Ensure TensorRT Compatibility:
The error you’re seeing (TypeError: pybind11::init(): factory function returned nullptr) could be due to a mismatch between TensorRT, CUDA, or the model you’re using. Please make sure that the version of TensorRT installed is compatible with your CUDA version. You can install the necessary TensorRT Python packages by running:
docker exec -it frigate bash
pip install nvidia-pyindex
pip install nvidia-tensorrt
Check Your ONNX Model and Conversion Script:
It’s possible that the issue lies with the ONNX model or the conversion script. Please ensure that your ONNX model (yolov7-320.onnx) is valid and compatible with TensorRT. You might want to test the model outside of the Docker container to confirm it works correctly.
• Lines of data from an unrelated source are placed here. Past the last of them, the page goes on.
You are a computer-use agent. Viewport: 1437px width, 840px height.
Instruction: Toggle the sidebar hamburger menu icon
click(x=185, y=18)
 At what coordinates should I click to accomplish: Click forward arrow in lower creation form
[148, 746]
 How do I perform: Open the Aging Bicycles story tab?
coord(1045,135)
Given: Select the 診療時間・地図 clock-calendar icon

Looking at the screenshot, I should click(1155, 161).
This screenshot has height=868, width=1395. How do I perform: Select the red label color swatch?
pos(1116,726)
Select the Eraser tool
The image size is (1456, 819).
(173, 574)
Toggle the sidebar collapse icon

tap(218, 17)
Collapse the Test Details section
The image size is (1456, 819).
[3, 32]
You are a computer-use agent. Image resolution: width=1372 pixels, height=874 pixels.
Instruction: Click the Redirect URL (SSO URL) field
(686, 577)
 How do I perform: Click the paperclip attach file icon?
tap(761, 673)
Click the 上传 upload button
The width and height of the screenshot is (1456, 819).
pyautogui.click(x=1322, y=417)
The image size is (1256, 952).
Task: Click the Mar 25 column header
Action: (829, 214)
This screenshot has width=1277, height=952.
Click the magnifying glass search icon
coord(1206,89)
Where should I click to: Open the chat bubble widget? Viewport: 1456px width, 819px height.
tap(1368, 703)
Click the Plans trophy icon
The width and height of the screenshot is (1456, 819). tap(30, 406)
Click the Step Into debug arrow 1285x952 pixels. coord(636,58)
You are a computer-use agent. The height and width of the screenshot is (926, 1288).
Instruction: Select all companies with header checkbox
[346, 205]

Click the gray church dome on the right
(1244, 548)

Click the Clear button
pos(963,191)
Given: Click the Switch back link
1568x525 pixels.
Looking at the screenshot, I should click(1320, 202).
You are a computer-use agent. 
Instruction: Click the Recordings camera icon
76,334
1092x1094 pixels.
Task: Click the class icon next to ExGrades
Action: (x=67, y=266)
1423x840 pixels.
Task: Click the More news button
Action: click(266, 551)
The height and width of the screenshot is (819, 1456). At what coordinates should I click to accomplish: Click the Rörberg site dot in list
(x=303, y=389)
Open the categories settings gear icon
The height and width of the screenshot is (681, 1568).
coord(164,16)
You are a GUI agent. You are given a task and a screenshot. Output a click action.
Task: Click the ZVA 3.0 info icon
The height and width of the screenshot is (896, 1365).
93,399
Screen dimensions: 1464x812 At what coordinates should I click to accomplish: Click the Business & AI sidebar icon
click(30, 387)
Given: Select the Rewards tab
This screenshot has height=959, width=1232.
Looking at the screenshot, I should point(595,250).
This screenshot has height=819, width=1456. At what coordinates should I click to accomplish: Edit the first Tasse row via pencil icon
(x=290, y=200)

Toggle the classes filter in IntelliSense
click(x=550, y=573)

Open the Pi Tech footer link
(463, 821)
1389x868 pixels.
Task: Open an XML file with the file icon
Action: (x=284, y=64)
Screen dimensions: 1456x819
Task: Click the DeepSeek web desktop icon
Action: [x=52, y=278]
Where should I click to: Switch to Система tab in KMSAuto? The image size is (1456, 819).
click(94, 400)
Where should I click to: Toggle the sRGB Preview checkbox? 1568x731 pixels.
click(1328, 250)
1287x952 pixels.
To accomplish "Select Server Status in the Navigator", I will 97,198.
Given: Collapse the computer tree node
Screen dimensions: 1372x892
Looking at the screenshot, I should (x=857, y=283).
Review GPU Memory and Resource Availability:
The error related to GPU memory usage suggests that the model might be too large for the available GPU memory. You could try using a smaller YOLO model to see if that resolves the issue.
Examine Detailed Logs:
To get more insight into where the conversion is failing, you might want to run the Docker container in debug mode and check the logs:
docker logs frigate --follow
Rebuild the Docker Container:
Rebuilding the Docker container can sometimes resolve issues caused by outdated packages. You can do this with the following commands:
docker-compose down
docker-compose build
docker-compose up -d
Check NVIDIA Container Toolkit:
Lastly, make sure the NVIDIA Container Toolkit is properly installed and configured on your host system, as it’s crucial for passing GPU resources to the Docker container. You can check this by running:
sudo apt-get install -y nvidia-container-toolkit
sudo systemctl restart docker
Please give these steps a try and let me know if you still encounter any issues. I’m here to help!